Back in 2003, Sandra Day O’Connor set an explicit end date for admissions policies that take race into account: 2028. Now it looks like the Roberts Court will put the last nail in the affirmative action coffin 16 years early.
But supporters of diversity should not despair — diversity is bigger than race.
Diversity is valuable because it gives people with different backgrounds the opportunity to learn from one another. If we want to live in a world where people don’t hate each other for being poor, practicing the “wrong” religion or having same-sex relationships, it is crucial that people are given a meaningful opportunity to engage with those who have had a range of life experiences.
The reason supporters of racial diversity — and affirmative action more broadly — shouldn’t worry that race will be jettisoned as an explicit factor in university admissions policies is that a broader criterion can serve the same purpose.
If universities focus on disadvantage rather than race, they will not only continue to be racially diverse, but will also avoid advantaging members of minority groups who don’t come from backgrounds of disadvantage.
Factors like socioeconomic status, neighborhood poverty levels and family circumstances are much better indications of those who actually experience disadvantage.
Of course, institutional racism lives on. The National Center for Education Statistics data show that the achievement gap between white, black and Hispanic students persists.
In 2008, there were 846,000 black men in U.S. prisons. According to Michelle Alexander, an author and Ohio State law professor, “More African-American men are in prison or jail, on probation or parole than were enslaved in 1850, before the Civil War began.”
But it is not fair to say that all minorities necessarily come from backgrounds of disadvantage and should therefore receive preference in university admissions. In fact, by using disadvantage more broadly as a way of thinking about who deserves preference, we can ensure that the extra help will only go to those who really need it.

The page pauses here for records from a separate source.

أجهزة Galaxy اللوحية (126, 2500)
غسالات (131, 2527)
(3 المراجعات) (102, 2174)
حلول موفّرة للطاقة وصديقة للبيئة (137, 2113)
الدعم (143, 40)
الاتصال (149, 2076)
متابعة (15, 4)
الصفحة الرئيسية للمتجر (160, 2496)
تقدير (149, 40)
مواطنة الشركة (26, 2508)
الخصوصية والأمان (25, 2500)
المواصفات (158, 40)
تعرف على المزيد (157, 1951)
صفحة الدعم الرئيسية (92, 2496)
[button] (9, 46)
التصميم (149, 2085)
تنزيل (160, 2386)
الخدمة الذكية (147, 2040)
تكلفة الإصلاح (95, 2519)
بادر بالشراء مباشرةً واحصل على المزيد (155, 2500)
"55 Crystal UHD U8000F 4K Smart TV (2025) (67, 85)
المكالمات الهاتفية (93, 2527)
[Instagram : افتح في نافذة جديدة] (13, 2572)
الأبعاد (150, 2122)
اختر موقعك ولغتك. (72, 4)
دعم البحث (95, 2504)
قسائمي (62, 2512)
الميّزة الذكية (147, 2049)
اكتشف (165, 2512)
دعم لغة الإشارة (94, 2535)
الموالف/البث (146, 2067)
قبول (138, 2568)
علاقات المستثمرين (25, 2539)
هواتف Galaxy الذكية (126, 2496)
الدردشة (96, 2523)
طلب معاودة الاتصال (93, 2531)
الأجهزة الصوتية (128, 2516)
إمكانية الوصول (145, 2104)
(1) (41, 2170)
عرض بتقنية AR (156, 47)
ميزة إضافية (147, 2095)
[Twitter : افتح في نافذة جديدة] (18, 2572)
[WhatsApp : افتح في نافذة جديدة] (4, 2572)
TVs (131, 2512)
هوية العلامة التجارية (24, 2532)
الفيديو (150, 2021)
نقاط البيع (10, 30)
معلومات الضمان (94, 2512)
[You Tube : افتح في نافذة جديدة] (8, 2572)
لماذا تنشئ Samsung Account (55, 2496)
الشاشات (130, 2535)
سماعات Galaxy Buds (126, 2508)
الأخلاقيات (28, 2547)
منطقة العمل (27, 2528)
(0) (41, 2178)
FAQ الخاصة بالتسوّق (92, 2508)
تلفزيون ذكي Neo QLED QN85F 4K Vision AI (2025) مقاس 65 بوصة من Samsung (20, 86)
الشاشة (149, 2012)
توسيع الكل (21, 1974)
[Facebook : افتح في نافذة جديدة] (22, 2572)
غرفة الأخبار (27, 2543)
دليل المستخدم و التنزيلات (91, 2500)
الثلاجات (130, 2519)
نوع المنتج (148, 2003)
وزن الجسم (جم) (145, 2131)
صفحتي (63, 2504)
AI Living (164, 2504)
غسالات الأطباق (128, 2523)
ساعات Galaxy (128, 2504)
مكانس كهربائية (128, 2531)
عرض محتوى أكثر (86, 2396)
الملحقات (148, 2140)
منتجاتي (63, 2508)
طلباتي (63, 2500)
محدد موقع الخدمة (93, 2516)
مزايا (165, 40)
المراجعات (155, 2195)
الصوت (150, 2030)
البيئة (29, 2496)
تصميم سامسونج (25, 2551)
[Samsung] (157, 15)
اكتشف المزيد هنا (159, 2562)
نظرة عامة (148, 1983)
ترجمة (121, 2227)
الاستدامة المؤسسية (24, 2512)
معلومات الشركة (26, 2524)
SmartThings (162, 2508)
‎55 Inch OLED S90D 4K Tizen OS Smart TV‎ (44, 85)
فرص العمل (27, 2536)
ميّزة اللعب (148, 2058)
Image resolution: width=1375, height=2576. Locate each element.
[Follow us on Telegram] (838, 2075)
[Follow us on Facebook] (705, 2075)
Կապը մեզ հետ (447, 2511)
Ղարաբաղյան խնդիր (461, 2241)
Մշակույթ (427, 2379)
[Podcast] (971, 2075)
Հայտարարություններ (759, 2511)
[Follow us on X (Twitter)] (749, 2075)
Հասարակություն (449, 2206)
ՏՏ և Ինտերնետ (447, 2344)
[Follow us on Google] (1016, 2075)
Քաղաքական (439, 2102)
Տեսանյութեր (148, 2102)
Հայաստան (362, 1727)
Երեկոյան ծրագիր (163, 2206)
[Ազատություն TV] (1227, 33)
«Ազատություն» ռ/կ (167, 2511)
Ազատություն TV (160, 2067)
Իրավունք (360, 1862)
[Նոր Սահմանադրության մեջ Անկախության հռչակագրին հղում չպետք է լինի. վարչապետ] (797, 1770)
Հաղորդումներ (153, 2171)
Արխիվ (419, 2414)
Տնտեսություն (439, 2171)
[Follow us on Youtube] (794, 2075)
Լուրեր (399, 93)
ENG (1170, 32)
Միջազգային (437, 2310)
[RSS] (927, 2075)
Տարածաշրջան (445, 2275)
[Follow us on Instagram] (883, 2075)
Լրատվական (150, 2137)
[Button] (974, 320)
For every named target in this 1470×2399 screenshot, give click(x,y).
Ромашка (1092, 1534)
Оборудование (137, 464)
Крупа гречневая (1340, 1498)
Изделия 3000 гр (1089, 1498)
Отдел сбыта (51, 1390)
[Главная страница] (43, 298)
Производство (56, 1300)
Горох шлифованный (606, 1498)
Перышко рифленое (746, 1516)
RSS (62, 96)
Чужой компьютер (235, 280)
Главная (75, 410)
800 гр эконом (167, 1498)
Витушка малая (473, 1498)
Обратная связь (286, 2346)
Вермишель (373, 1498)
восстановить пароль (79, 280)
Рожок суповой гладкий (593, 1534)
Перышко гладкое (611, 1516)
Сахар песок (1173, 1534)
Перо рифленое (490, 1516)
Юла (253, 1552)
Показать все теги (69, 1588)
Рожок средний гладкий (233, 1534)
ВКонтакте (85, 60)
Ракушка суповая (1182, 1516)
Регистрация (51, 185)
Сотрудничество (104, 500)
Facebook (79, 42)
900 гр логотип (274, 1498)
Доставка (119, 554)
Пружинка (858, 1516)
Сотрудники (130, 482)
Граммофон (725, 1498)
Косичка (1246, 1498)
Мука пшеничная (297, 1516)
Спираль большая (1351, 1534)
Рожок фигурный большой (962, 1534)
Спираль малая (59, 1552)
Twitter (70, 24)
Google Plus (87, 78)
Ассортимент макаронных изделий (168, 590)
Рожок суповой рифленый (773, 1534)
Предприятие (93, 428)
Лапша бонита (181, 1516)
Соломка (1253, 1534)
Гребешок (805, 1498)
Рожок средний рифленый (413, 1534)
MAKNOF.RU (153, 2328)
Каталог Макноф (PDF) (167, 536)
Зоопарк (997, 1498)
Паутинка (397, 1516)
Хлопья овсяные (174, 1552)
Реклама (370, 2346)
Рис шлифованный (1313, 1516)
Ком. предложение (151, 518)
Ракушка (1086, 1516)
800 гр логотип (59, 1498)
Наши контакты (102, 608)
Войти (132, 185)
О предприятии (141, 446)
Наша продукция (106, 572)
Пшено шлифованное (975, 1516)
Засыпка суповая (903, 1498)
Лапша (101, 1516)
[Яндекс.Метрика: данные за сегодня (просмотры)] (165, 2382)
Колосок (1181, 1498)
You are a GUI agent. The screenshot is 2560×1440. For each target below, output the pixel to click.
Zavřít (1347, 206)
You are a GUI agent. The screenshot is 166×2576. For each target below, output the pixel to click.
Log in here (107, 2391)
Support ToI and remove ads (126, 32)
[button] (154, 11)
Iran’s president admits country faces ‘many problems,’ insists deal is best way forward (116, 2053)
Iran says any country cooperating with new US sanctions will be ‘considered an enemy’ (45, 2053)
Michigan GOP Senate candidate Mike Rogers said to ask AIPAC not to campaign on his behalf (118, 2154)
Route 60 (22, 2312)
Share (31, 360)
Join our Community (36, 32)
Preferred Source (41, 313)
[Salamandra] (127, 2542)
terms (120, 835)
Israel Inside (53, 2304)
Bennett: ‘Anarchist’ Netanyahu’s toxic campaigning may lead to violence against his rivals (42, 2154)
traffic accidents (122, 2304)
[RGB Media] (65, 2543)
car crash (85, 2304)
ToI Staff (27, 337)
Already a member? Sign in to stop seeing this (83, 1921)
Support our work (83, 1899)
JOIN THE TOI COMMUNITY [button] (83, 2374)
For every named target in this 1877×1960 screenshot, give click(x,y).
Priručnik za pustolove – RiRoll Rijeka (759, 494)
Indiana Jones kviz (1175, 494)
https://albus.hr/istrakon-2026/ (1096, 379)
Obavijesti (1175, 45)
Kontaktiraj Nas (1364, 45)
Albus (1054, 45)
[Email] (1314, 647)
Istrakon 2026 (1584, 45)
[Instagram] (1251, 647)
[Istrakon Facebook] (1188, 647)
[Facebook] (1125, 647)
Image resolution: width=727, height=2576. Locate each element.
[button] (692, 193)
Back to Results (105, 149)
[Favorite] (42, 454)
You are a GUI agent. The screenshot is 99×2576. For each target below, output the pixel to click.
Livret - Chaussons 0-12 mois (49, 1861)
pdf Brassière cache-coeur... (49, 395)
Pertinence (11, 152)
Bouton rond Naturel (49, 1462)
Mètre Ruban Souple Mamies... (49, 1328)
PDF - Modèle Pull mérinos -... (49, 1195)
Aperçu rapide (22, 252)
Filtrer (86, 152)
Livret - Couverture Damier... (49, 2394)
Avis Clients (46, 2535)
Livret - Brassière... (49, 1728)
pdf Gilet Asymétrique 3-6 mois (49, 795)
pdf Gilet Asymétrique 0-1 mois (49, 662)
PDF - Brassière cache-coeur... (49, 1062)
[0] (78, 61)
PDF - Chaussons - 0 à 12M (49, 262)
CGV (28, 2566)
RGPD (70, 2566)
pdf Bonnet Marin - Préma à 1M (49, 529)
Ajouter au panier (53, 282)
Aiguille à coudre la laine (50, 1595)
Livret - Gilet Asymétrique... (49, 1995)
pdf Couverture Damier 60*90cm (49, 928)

I sat down with Larry Davis, the dean of Pitt’s School of Social Work and the director of the Center on Race and Social Problems. I asked him if disadvantage might be a more useful factor than race. While he acknowledged that affirmative action policies could rely on disadvantage instead of race, Davis warned that schools might ignore the importance of racial diversity by focusing on disadvantage.
“Ideally, we want society to not be race-blind, but be race-neutral,” Davis told me.
“You’re not going to correct what was once a racial problem by being racially blind.”
Some will dispute that by making progress against racism, we will necessarily devalue racial diversity. This is a fair enough criticism, but unless institutional racism disappears in America, racial diversity at universities will be reflected by favorably considering candidates who come from disadvantaged backgrounds.
According to the American Psychological Association, black people are significantly more likely than white people to live in poverty, attend high-poverty schools, be involuntarily committed to psychiatric institutions, receive high-interest mortgage rates and be unemployed. Clearly, a focus on disadvantage would still give minorities a boost in admissions policies.
We will be in a much better position to make a meaningful difference once we abandon the well-rehearsed debate about whether race still matters — of course it does — and move on to larger questions that address the causes of our large-scale social problems instead of trying to perfunctorily address racism through affirmative action.
One of the ways we can come to terms with the inevitable end of race in affirmative action is by having a university-wide discussion about why we care about diversity and whether we have created a community in which people from different backgrounds meaningfully engage with one another.
After all, statistical diversity means nothing if we haven’t built a tolerant community that values cross-cultural engagement.